PROBLEM TO SOLVE:
Your task is to copy every line of the entries that holds the word "profile".

MATERIAL TO PROCESS:
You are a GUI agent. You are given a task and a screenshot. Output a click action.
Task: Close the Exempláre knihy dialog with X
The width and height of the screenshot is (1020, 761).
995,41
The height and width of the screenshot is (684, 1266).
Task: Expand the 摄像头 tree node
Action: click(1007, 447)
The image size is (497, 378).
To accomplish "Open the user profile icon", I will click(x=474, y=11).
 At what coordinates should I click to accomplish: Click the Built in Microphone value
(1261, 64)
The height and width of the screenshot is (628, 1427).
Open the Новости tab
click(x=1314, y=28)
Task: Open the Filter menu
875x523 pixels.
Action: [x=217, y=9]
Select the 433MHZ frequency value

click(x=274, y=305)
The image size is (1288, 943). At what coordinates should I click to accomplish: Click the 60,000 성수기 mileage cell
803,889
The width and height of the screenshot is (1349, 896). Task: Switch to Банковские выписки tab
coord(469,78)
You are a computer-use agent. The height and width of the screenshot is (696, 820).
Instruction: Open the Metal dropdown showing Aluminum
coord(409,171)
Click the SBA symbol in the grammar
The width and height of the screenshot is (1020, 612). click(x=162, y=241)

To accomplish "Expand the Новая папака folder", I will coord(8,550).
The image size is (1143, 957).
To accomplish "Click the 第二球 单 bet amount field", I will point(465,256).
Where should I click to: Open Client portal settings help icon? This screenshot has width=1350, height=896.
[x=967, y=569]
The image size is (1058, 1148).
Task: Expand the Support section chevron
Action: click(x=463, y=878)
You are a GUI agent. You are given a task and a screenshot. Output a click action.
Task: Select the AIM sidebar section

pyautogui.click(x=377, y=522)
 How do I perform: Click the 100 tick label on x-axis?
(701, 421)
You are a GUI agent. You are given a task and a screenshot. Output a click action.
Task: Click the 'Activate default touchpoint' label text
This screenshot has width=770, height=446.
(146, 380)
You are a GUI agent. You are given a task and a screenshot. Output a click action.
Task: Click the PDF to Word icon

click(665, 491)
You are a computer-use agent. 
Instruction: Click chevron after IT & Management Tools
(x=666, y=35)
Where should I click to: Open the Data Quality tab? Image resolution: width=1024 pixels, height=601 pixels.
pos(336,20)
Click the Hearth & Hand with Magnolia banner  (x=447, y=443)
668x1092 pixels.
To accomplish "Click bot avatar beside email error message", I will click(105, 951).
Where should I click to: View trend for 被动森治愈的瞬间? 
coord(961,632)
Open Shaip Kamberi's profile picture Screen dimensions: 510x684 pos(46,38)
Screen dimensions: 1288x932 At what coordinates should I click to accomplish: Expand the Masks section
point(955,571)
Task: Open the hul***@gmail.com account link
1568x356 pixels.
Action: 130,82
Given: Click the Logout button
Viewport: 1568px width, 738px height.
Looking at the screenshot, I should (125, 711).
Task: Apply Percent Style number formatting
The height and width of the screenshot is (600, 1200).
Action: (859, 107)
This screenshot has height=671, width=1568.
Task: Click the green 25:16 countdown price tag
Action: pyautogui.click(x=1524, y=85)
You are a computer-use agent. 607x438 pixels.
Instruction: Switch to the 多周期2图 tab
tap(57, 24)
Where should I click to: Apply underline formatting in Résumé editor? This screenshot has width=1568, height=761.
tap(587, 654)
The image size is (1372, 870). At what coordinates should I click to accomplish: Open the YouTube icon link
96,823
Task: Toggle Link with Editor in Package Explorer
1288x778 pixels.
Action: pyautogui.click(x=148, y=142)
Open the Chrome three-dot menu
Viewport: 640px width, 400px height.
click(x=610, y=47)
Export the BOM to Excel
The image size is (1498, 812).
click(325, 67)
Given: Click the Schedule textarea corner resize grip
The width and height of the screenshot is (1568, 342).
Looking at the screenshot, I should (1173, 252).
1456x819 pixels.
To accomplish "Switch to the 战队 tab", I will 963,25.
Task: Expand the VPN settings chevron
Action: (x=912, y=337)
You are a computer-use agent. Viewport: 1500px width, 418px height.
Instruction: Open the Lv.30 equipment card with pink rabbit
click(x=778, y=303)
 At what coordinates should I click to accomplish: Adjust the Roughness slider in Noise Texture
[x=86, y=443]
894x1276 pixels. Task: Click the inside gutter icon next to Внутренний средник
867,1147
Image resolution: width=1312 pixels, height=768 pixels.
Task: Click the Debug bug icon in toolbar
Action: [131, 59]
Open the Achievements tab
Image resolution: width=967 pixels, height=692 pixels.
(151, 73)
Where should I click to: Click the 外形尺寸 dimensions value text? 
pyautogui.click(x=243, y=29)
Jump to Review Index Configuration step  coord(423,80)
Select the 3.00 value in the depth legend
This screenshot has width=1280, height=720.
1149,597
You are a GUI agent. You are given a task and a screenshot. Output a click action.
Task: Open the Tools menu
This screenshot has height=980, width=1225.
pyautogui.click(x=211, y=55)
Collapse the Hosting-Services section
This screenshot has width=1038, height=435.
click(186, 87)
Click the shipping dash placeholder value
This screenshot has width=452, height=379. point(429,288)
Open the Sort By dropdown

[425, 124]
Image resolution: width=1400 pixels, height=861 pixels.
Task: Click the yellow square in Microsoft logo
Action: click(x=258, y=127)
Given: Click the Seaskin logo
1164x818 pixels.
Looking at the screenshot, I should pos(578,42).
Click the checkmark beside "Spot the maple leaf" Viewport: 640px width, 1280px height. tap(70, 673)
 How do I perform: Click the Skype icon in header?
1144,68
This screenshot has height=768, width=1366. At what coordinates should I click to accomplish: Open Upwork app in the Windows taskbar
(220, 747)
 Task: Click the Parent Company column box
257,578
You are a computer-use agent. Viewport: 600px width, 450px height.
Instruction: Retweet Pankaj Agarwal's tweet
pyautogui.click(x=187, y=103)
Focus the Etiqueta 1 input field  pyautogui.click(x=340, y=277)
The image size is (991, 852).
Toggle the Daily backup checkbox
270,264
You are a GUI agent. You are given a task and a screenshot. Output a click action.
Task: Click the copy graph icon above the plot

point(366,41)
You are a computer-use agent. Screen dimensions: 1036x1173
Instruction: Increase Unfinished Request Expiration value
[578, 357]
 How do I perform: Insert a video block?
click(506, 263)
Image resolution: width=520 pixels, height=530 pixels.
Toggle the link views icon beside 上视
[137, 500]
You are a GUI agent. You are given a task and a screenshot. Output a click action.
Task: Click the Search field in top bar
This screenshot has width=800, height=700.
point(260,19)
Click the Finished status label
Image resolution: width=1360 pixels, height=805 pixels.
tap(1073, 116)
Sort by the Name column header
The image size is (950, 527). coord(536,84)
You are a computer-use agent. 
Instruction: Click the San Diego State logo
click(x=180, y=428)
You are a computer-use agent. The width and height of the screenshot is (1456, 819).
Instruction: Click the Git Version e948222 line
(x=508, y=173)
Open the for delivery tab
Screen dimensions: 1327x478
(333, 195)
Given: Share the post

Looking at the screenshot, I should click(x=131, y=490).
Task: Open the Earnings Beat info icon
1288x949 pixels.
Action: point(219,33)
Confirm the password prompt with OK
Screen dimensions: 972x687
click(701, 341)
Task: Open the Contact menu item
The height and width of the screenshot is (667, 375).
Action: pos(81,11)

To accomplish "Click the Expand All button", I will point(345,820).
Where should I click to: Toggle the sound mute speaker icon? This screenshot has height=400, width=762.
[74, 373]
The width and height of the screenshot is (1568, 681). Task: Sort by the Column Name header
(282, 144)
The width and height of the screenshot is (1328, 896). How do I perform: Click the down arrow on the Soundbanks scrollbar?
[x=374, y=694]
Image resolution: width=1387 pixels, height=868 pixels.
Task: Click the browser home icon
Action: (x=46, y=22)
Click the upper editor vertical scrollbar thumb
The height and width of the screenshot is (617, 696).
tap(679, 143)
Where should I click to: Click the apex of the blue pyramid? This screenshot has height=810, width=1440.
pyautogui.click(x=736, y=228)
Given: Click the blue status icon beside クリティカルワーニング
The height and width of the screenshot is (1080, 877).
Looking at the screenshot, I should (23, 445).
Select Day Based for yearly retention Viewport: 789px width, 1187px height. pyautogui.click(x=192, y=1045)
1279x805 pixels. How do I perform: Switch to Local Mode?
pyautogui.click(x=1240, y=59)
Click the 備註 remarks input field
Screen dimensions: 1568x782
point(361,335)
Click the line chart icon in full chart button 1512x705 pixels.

RESULT OF THE TASK:
To accomplish "Open the user profile icon", I will click(x=474, y=11).
Open Shaip Kamberi's profile picture Screen dimensions: 510x684 pos(46,38)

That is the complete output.